* [WORK TO COMPLETE] Extract the entries verbatim, starting at the line that contains "This screenshot has" and ending with the last line of the entries, and omit the pictures from your answer.

* [PROVIDED DATA]
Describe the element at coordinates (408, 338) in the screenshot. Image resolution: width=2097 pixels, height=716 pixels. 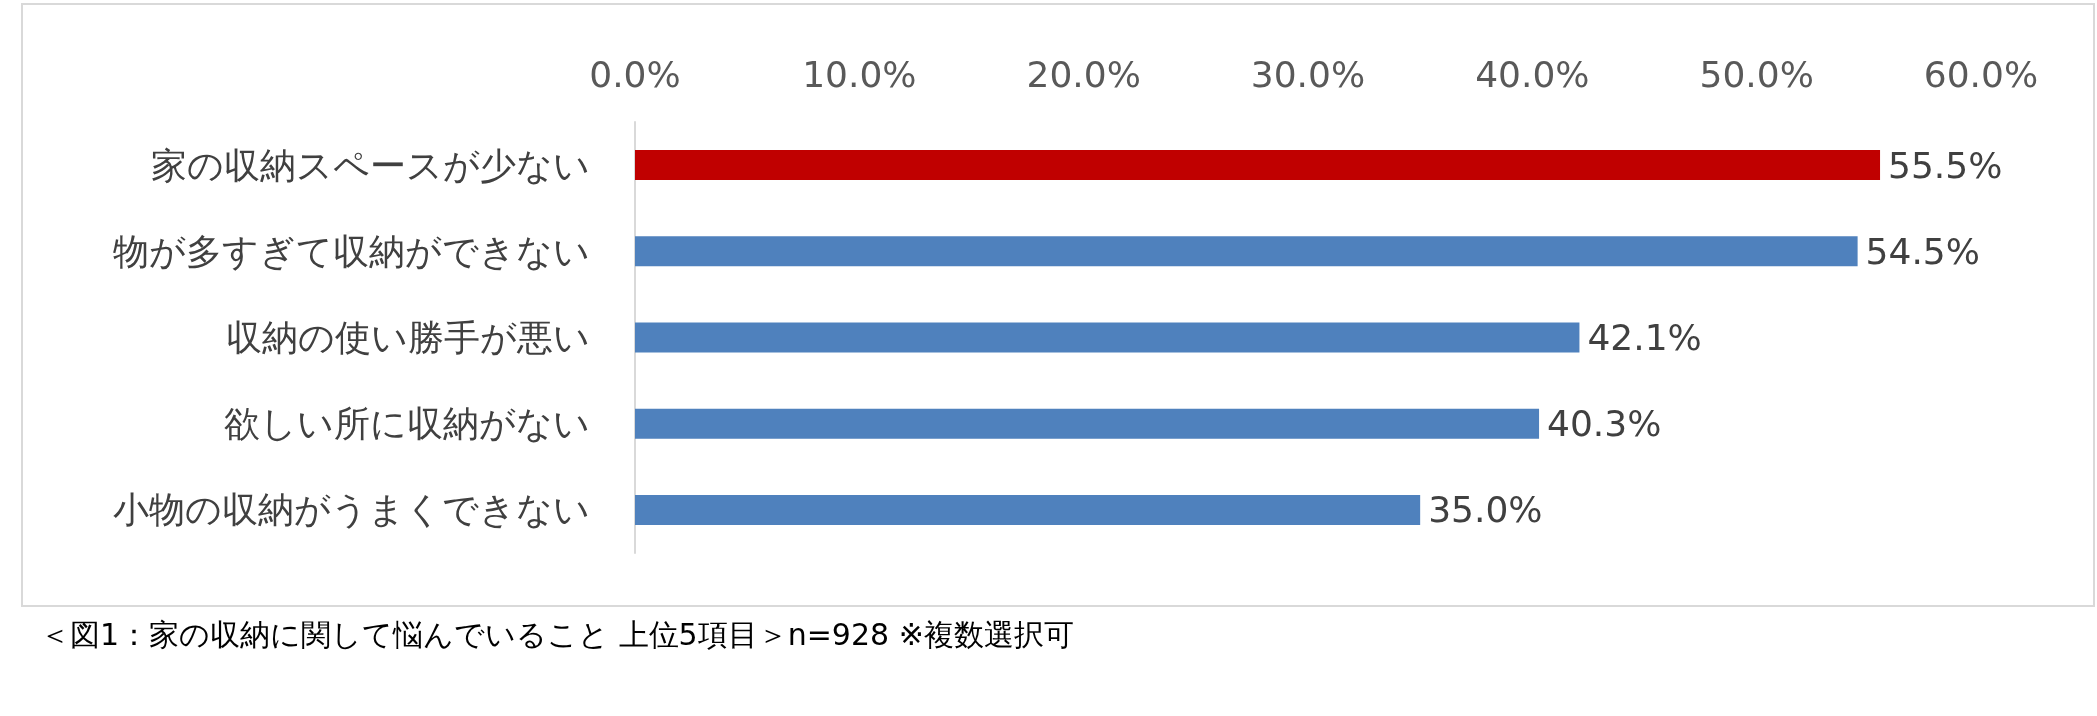
I see `y-tick-label: 収納の使い勝手が悪い` at that location.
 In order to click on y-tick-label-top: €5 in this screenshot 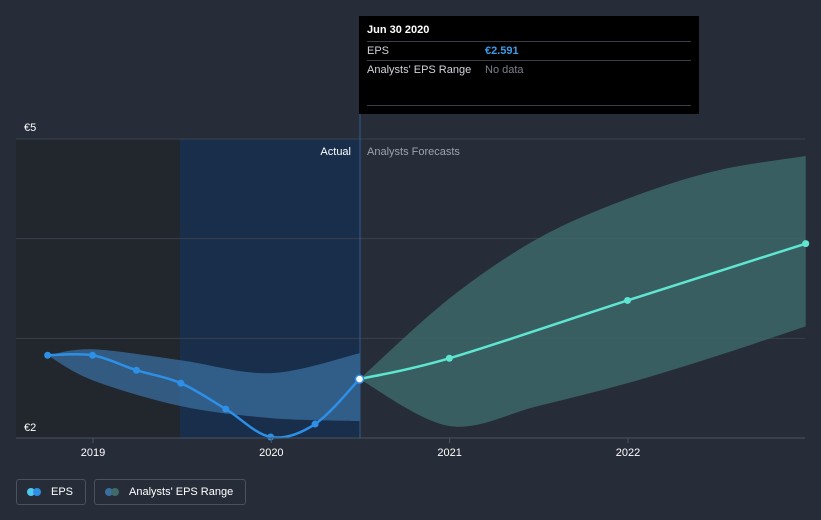, I will do `click(30, 128)`.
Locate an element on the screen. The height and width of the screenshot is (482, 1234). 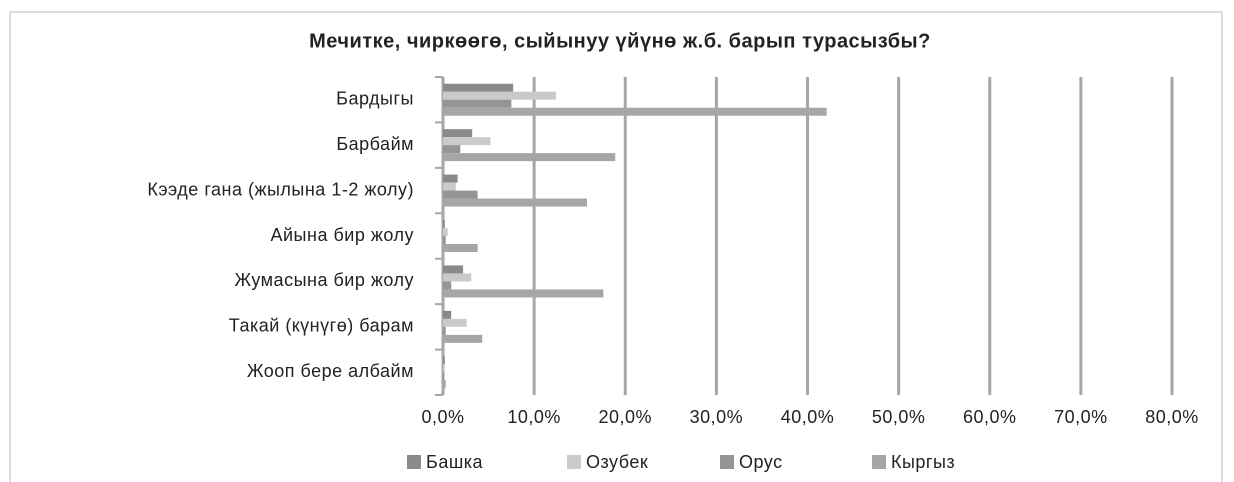
legend-label: Кыргыз is located at coordinates (923, 462).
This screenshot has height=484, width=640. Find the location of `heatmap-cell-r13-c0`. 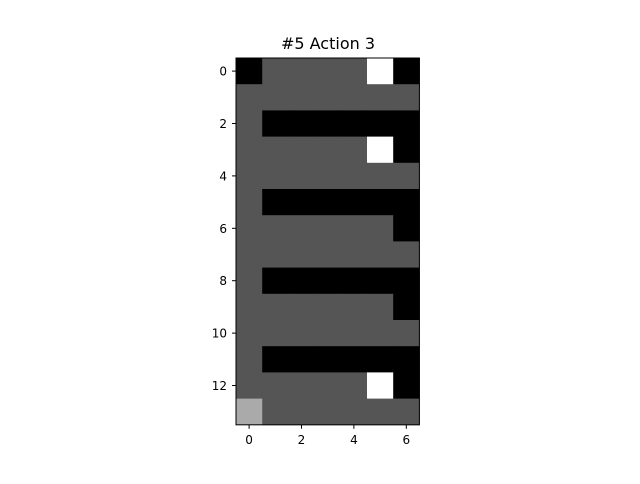

heatmap-cell-r13-c0 is located at coordinates (250, 412).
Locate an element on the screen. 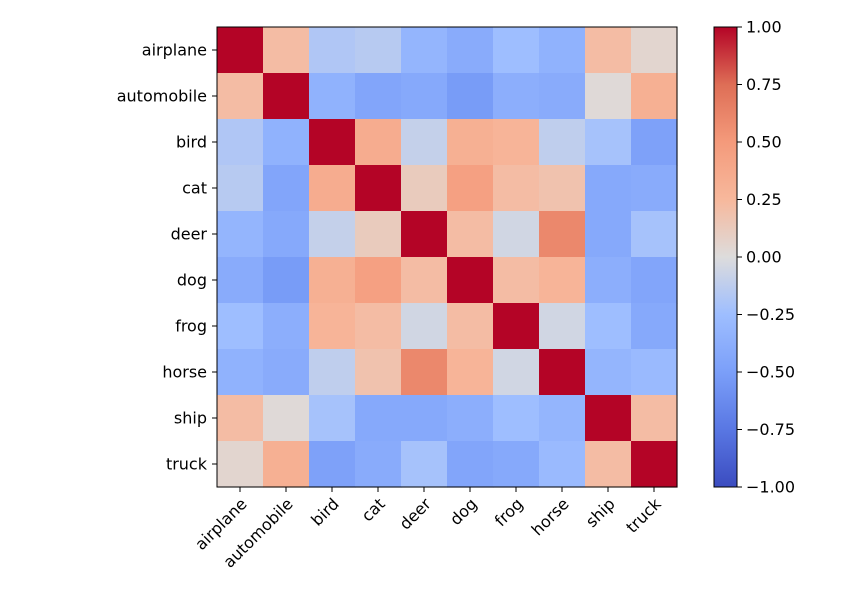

* [RESULT]
This screenshot has height=484, width=640. Find the location of `heatmap-cell-r13-c0`. 

heatmap-cell-r13-c0 is located at coordinates (250, 412).
Locate an element on the screen. 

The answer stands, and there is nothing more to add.